EXTRACTED TEXT:
────────────────────────────────────────
The rights of property owners along the public highway are nowhere defined with precision. It seems, however, to be the settled law both in this country and in England that in general a recovery may be had in a suit at law in all cases where the legal right of the plaintiff has been invaded by the defendant, even though no actual damage result therefrom. The law will import damage. But when an individual asks an equitable remedy, when he seeks by injunction to restrain another from erecting or maintaining that which is styled a nuisance, something more than the mere invasion of a legal right must be shown. He must of course first show that a legal, or, as it is sometimes called, a substantial right has been invaded, else no matter how great the damage he may suffer from the act or omission of the defendant, he would not have any standing to complain. He must then go beyond this and show that the injury done him is not of a trifling character, but tangible, considerable, and seriously interfering with the enjoyment of his property. Some of the cases even go further, and put it perhaps too strongly by saying that the injury must be irreparable.
────────────────────────────────────────
DATASET EXTRACT:
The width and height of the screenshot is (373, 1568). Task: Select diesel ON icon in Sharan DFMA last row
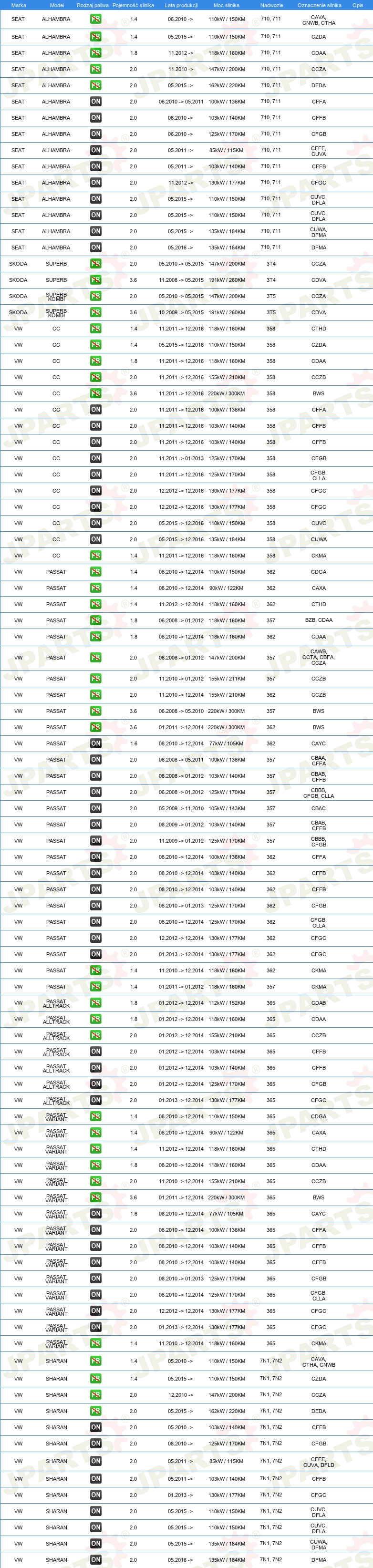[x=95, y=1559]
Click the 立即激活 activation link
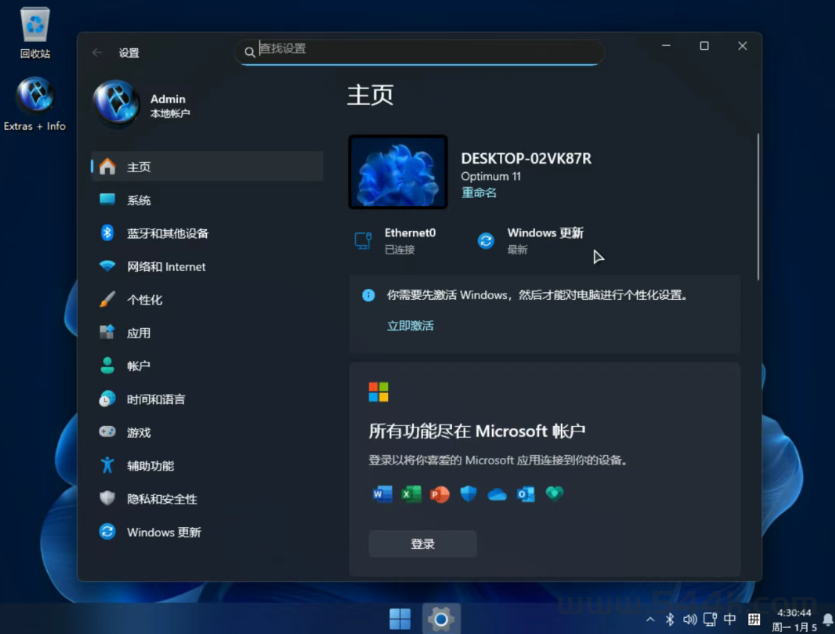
────────────────────────────────────────
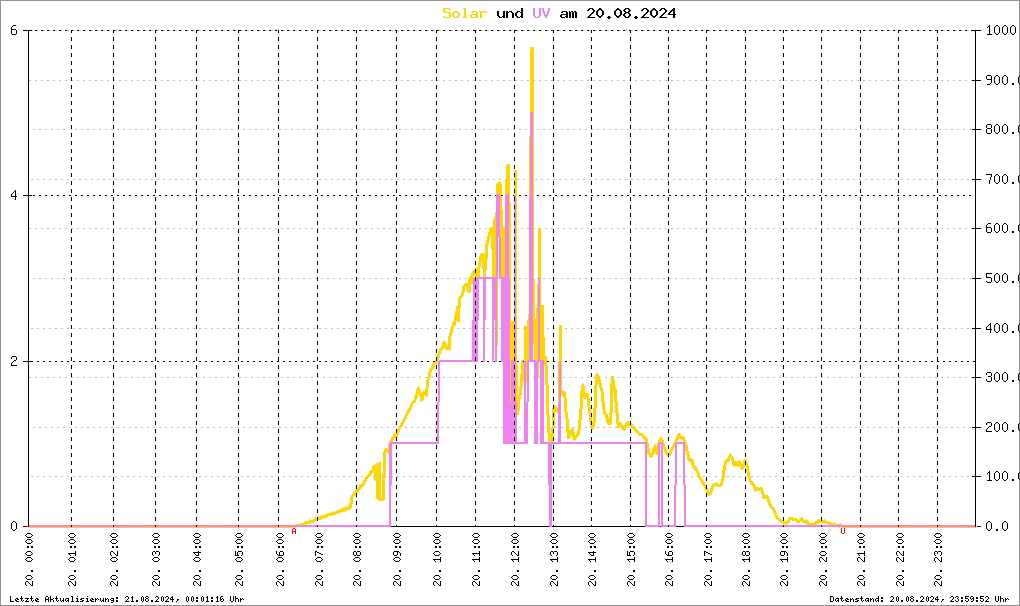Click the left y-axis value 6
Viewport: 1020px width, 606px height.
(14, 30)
────────────────────────────────────────
WHAT THIS EXERCISE ASKS:
A. Translate this sentence from the passage on property owners' rights along the highway into Spanish: "He must then go beyond this and show that the injury done him is not of a trifling character, but tangible, considerable, and seriously interfering with the enjoyment of his property."
B. Pick up the passage on property owners' rights along the highway after its final sentence and carry it forward by one paragraph.

WRITTEN ANSWERS:
A. Debe entonces ir más allá y demostrar que el perjuicio que se le ha causado no es de carácter insignificante, sino tangible, considerable y que interfiere seriamente con el disfrute de su propiedad.

B.
At all events, the injury must be of a special, private and peculiar character. The mere fact that the object complained of amounts to a public nuisance, does not render it improper for a private individual to seek relief by injunction, if his legal rights have been infringed, and if, in addition to the damage suffered by the public generally, he shows a damage done him of a special and peculiar kind. It is no defence to a wrongdoer to allege that the act complained of inflicts a like injury on a number of persons. The rule is that one erecting or maintaining a common nuisance is not liable to an action at the suit of one who has sustained no damage...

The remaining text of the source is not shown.